● STUDY QUESTIONS:
(a) Please transcribe the part of the ICO update that opens with the words containing "The ICO has produced" and closes with "claims and energy.".
(b) In the ICO update, what fine did the ICO issue against First Financial UK in December 2013?

● DOCUMENT EXTRACT:

The ICO has had a busy January with some key updates to note for the start of 2014.

The ICO has produced a series of quarterly reports:

  • Spam text messages
    • The main three topics for the subject of unsolicited marketing text messages were found to be debt management, payday loans and payment protection insurance.
    • Enforcement activity for 2014 will focus on culprits in breach of the Privacy and Electronic Communications Regulations (PECR) 2003.
    • The ICO has lobbied the Department for Culture, Media and Sport to lower the threshold to trigger enforcement by monetary penalty fines for violation of PECR, submitting the case that the trigger of demonstrating substantial damage or distress is too high, with too many organisations sending unsolicited marketing texts slipping through the grasp of the ICO’s enforcement powers.
  • Marketing calls
    • The top three subjects of live sales calls covered payment protection insurance, accident claims and energy.
    • The level of complaints about cold calls is at its lowest level since October 2012, totalling 4,996 in December 2014.
    • The ICO correlates the decline in complaints as a direct result of fines issued in 2013, such as that against DM Design Bedrooms Ltd of £90,000 for making 2000 unsolicited marketing calls in breach of PECR.
  • Cookies
    • The ICO received 53 complaints during the period of October-December 2013 about cookies via the ICO website.
    • The ICO is focusing enforcement on the most visited UK websites, which have taken no steps to raise awareness about cookies or sought to gain user consent.
    • The ICO has now written to a total of 265 organisations about compliance with cookie rules.

The ICO has experienced mixed fortunes with enforcement action. On January 24, the ICO successfully sentenced six investigators of ICU Investigations Ltd for conspiring to unlawfully obtain personal data about its clients, finding the two managers of the company guilty of a criminal offence under section 55 of the Data Protection Act 1998, and fined the investigators a total of £37,107. Furthermore, back in December 2013, the ICO issued a fine of £175,000 against payday loan company First Financial UK for sending millions of unauthorized marketing text messages. In juxtaposition to this, the First Tier Tribunal (Information Rights) overturned a £300,000 monetary penalty notice issued against Tetrus Telecoms for sending unsolicited text messages to consumers. In spite of this, the ICO is keen to stress it will be appealing this decision further to demonstrate that breaches of the PECR will not be tolerated.

● RECORDED DATA:

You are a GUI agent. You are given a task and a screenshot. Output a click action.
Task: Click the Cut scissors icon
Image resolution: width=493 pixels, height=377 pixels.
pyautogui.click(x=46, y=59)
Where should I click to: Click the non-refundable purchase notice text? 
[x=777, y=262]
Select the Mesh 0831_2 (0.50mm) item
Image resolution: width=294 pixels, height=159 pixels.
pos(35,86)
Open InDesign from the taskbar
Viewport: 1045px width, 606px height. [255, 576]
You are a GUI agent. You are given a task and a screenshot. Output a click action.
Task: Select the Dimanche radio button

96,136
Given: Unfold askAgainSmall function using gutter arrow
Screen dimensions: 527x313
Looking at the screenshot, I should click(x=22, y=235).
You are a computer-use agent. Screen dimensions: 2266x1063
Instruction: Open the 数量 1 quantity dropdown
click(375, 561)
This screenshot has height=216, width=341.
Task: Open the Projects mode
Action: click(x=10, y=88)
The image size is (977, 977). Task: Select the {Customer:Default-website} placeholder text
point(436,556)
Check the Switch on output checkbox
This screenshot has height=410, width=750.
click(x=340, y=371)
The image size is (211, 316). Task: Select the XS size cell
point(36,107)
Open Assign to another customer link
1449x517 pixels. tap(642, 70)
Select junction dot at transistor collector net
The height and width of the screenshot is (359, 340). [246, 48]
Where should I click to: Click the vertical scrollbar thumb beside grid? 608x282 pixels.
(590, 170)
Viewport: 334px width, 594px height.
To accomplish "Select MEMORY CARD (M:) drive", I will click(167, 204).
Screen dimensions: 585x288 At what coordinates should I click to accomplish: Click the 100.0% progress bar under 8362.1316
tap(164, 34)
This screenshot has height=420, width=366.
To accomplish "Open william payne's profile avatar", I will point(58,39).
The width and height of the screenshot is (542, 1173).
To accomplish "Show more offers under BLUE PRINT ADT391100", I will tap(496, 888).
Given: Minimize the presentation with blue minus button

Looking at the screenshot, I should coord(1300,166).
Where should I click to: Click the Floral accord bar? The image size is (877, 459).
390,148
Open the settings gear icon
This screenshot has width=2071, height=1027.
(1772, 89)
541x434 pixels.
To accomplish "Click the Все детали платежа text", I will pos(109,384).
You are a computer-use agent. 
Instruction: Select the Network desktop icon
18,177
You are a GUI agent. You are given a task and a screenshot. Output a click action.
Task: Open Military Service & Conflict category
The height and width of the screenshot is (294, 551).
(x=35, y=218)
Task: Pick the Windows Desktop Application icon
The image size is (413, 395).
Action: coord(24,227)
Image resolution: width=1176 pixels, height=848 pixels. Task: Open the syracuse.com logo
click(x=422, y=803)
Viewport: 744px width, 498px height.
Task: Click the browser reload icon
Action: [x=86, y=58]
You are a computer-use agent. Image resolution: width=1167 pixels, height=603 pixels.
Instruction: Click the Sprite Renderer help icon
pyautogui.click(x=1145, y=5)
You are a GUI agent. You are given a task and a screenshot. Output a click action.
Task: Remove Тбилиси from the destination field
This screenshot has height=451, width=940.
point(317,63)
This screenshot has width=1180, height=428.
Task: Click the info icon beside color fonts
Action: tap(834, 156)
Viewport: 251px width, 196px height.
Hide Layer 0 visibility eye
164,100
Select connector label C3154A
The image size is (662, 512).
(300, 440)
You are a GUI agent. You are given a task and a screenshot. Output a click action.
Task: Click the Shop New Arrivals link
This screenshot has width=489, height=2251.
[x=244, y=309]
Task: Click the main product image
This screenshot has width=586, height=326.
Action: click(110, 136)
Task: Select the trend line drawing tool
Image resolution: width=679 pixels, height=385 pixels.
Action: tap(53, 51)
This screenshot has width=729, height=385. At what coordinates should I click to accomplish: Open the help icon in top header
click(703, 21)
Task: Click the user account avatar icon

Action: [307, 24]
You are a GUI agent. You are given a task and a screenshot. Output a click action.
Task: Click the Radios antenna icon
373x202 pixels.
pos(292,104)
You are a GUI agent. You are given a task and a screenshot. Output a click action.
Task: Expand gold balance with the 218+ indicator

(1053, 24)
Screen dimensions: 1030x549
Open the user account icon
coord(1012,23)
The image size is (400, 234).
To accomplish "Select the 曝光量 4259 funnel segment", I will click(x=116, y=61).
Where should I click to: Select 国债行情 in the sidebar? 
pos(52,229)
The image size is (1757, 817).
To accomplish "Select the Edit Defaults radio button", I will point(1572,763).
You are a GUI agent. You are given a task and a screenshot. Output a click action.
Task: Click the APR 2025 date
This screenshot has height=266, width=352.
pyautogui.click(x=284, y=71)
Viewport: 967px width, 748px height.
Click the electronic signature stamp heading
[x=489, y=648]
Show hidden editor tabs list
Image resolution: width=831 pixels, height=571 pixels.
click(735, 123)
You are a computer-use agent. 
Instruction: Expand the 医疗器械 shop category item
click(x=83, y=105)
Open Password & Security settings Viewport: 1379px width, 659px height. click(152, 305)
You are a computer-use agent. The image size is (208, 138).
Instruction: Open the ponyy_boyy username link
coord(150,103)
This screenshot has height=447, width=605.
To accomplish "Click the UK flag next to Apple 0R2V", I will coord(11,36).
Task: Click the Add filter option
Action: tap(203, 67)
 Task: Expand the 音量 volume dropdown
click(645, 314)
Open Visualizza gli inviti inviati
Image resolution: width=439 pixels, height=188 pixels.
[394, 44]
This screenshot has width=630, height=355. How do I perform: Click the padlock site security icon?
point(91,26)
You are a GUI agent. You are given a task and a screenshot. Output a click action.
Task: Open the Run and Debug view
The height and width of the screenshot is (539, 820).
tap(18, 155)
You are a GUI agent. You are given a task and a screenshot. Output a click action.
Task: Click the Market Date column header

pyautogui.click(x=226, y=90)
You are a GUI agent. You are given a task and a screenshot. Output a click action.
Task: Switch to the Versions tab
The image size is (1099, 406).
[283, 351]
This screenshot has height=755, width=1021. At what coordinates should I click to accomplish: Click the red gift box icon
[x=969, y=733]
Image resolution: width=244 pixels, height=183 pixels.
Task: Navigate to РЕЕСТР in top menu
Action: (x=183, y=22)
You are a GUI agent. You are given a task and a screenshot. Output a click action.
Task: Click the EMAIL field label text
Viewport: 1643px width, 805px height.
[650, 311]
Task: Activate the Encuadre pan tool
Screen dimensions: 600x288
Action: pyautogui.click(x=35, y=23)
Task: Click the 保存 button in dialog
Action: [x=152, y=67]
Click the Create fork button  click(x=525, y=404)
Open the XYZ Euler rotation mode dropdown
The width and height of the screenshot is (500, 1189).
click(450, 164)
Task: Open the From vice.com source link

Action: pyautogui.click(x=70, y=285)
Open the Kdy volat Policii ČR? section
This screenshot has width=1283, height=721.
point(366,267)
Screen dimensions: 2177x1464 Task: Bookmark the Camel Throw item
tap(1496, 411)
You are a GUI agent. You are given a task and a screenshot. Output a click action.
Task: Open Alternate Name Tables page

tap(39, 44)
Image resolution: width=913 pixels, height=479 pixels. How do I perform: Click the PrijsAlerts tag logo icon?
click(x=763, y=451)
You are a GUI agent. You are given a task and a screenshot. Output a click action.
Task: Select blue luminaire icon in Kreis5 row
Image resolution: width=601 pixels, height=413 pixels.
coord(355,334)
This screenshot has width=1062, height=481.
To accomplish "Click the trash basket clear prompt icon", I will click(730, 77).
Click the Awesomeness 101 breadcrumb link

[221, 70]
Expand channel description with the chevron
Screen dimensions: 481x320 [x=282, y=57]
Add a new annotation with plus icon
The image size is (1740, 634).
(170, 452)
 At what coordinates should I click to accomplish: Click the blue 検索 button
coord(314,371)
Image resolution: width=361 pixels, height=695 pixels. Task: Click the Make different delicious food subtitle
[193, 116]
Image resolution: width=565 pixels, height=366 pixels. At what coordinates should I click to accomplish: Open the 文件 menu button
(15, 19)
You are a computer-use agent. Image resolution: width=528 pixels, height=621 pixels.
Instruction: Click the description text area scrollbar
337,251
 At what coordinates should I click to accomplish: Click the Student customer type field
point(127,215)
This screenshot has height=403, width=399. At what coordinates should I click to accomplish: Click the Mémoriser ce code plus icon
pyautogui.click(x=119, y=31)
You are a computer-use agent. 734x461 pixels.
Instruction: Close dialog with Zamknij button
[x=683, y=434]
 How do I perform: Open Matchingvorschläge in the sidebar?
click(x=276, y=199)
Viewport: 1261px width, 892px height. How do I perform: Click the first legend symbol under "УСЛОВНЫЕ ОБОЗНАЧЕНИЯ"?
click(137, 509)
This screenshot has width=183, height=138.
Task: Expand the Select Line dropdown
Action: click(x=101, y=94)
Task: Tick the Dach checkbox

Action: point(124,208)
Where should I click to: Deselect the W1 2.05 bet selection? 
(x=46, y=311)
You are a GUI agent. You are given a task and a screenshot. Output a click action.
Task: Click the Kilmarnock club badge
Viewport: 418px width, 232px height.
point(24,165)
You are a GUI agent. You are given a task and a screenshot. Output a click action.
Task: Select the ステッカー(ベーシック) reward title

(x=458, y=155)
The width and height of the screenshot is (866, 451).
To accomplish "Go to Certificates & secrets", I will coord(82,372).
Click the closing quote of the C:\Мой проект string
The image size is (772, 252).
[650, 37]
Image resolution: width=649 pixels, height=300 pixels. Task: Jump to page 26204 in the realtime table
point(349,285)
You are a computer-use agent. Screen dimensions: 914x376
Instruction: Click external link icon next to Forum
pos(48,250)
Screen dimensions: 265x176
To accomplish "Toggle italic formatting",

● TASK RESPONSES:
(a)
The ICO has produced a series of quarterly reports:

  • Spam text messages
    • The main three topics for the subject of unsolicited marketing text messages were found to be debt management, payday loans and payment protection insurance.
    • Enforcement activity for 2014 will focus on culprits in breach of the Privacy and Electronic Communications Regulations (PECR) 2003.
    • The ICO has lobbied the Department for Culture, Media and Sport to lower the threshold to trigger enforcement by monetary penalty fines for violation of PECR, submitting the case that the trigger of demonstrating substantial damage or distress is too high, with too many organisations sending unsolicited marketing texts slipping through the grasp of the ICO’s enforcement powers.
  • Marketing calls
    • The top three subjects of live sales calls covered payment protection insurance, accident claims and energy.

(b) £175,000